Modulation of Plasma 25-Hydroxyvitamin D3 Level by Imatinib Mesylate in Patients with Chronic Myelogenous Leukemia: The Role of Uptake and Efflux Transporters

Abstract

Background

Vitamin D deficiency is a common side effect of imatinib mesylate (IM) therapy. Transporter polypeptides involved in the disposition of IM may be required for maintenance of adequate vitamin D concentrations.

Objective

The aim of the present work is to study the association between the plasma concentrations of IM and plasma 25-hydroxyvitamin (25[OH]) D3 with transporter genotypes in patients with chronic myelogenous leukemia.

Methods

A total of 77 adult patients with chronic myelogenous leukemia treated with IM participated in this study.

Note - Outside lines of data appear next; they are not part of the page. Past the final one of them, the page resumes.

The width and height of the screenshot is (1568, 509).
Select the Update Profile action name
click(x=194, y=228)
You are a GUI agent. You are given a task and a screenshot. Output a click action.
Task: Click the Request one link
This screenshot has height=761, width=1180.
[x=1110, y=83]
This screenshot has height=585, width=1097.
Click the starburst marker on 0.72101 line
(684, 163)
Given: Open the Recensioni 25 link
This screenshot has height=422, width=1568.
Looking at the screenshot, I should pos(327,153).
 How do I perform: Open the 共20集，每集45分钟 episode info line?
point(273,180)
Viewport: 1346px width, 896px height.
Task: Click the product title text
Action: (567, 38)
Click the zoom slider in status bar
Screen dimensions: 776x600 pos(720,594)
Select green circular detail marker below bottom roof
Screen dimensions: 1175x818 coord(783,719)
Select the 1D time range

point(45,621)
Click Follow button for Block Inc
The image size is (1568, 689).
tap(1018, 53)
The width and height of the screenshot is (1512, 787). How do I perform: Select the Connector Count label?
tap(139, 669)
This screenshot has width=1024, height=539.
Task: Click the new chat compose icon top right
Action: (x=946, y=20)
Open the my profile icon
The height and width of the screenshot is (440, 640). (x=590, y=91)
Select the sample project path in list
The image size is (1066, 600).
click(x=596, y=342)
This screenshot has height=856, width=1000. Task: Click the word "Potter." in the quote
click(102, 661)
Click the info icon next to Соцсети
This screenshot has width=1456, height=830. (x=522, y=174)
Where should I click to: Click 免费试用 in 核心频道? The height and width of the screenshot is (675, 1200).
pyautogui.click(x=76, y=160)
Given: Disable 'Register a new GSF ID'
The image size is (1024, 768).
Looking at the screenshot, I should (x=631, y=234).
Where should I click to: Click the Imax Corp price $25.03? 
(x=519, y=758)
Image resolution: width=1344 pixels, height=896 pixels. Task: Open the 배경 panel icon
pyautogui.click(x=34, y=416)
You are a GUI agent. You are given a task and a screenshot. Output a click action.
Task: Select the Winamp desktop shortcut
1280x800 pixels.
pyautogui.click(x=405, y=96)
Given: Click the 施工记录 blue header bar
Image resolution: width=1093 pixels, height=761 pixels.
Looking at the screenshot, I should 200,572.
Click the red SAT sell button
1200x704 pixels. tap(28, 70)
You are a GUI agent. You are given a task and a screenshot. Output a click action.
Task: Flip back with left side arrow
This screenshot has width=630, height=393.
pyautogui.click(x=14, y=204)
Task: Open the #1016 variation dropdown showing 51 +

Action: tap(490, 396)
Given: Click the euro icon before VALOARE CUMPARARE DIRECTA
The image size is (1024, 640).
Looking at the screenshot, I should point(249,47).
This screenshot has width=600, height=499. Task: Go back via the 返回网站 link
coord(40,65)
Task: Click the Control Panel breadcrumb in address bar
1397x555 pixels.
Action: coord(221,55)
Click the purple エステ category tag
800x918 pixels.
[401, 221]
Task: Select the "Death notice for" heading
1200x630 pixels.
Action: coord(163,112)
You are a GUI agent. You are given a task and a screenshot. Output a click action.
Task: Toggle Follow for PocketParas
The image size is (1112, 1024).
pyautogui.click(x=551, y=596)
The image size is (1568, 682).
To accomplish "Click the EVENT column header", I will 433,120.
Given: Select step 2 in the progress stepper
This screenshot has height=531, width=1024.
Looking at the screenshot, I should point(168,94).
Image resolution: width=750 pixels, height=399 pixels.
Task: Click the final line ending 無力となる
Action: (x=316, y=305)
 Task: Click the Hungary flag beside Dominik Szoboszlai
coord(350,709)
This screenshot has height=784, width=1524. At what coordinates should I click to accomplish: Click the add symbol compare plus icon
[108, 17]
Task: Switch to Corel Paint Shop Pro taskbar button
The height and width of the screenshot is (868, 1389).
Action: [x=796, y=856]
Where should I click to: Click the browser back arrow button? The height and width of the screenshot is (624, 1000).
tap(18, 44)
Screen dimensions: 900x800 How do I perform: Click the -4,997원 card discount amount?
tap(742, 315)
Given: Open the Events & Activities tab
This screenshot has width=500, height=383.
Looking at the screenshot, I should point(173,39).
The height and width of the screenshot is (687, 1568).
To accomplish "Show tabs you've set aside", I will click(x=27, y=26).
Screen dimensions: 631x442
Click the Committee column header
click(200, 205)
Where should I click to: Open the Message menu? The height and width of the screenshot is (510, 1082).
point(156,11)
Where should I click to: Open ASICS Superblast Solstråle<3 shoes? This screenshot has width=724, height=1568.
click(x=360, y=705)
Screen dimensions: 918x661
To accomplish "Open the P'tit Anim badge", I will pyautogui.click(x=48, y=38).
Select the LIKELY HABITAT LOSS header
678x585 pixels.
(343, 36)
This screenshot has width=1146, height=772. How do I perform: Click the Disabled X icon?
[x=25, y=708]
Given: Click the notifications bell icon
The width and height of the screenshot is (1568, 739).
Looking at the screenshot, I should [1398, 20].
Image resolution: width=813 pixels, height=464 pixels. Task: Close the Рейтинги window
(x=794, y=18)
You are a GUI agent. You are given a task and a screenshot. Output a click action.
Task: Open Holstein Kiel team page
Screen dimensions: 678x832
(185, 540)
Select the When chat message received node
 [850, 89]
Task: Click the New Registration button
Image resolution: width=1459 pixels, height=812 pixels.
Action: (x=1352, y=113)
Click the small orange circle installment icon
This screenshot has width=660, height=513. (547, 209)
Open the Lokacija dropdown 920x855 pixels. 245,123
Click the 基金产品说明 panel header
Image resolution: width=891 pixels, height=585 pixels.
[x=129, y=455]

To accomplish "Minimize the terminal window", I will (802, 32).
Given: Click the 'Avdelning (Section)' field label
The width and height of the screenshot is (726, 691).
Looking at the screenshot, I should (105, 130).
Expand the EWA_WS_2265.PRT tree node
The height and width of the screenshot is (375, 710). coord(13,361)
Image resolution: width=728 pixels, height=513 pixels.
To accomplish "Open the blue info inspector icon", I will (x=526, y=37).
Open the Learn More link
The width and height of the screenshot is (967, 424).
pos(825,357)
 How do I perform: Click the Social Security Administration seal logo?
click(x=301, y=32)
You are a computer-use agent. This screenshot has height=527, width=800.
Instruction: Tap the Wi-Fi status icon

Peak and trough plasma IM and 25(OH) vitamin D3 concentrations were measured and compared to the results of single nucleotide polymorphisms of the efflux transporting gene ABCB1-1236 C>T and the uptake transporting gene OATP1B3-334 T>G. Multiple linear regressions were used to examine the associations between 25(OH) vitamin D3 concentrations and a number of patient characteristics, including responses to therapy. Binary logistic regression analysis was used to predict odd ratios for the clinical response to IM.

Results

Plasma 25(OH) vitamin D3 concentration quartile values were: 25%, 8.2 ng/mL; 50%, 9.8 ng/mL; and 75%, 12 ng/mL. High IM peak concentration, being OATP1B3-334 T>G (TT), and/ or ABCB1-1236 C>T (CT) are associated with lower concentrations of 25(OH) vitamin D3. Moreover, IM peak concentration, IM trough concentration, and plasma concentration of 25(OH) vitamin D3 were associated with the clinical response to IM.

Conclusions

vitamin D, IM concentration, as well as the genotype of OATP1B3-334 T>G, had an influence on the response of patients with chronic myelogenous leukemia.